Some helper functions:
getColors <- function(vec) {
# assgin a color to each group of samples
library(RColorBrewer)
n <- length(unique(vec))
col <- brewer.pal(n, "Paired")
#col <- brewer.pal.info[brewer.pal.info$category=='qual', ] # get max. 74 colours
#col_all <- unlist(mapply(brewer.pal, col$maxcolors, rownames(col)))
ifelse (n > length(col),
cvec <- sample(col, n, replace=T),
cvec <- sample(col, n, replace=F)
)
vec <- as.character(vec)
names(vec) <- rep(NA, length(vec))
for (g in 1:length(unique(vec))) {
names(vec)[which(vec==unique(vec)[g])] <- cvec[g]
}
vec
}
dens.plot <- function(table, colVec, ...) {
cols <- names(colVec)
d <- plot(density(table[, 1]), col=cols[1],
lwd=2, las=2, xlab="", ...) +
abline(v=0, lty=3) + title(xlab="log2 exprs", ylab=NA) +
for (i in 2:ncol(table)) {
den <- density(table[, i])
lines(den$x, den$y, col=cols[i], lwd=2)
}
legend('topright', legend=unique(colVector), lty=1, col=unique(names(colVector)), cex=0.6)
d
}Plot distributions:
selectt <- c('Brain - Amygdala', 'Artery - Aorta', 'Heart - Atrial Appendage', 'Whole Blood', 'Testis')

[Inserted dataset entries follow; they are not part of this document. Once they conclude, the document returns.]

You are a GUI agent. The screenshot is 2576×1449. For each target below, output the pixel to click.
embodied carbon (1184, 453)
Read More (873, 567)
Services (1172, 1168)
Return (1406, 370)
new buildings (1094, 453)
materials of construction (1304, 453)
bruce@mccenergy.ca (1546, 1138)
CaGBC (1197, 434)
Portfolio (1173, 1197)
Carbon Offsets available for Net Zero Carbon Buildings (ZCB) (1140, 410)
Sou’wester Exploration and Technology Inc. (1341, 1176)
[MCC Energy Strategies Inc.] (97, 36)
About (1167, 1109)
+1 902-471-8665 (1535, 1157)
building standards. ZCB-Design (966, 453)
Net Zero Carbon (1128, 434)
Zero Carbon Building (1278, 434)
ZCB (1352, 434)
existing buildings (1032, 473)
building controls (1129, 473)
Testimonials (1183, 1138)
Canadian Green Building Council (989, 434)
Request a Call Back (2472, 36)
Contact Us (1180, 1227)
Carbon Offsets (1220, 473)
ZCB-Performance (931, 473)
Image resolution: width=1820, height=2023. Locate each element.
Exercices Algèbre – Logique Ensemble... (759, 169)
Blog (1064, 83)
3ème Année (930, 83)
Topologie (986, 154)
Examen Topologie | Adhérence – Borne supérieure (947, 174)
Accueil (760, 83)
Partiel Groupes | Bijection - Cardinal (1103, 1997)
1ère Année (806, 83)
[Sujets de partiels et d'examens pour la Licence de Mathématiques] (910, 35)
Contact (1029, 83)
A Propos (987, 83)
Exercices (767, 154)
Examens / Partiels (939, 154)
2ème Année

sub.eset <- eset[, which(pData(eset)$SMTSD %in% selectt)]
dim(sub.eset)
dist.list <- list()
methods <- c('TMM', 'RLE', 'UQ', 'DESeq', 'QN', 'qsmooth', 'none')
for (n in methods) {
dist.list[[n]] <- tissue.aware.norm(sub.eset, "SMTSD", n)
}
#saveRDS(dist.list, file='~/cvd/v8/exprs/norm.cpm.rds')
sub.p <- pData(sub.eset)
sub.p$SMTSD <- factor(sub.p$SMTSD)
sub.p <- sub.p[order(sub.p$SMTSD),]
colVector <- getColors(sub.p$SMTSD)
mypar(3, 3)
for (n in methods) {
print(dens.plot(dist.list[[n]][,match(rownames(sub.p), colnames(dist.list[[n]]))], colVector, ylim=c(0, 0.3), main=n))
}
Seems there are still many lowly-expressed genes in some of these tissues, testis looks good though. The first three - TMM, RLE, UQ - are quite similar; DESeq method seems the same as none.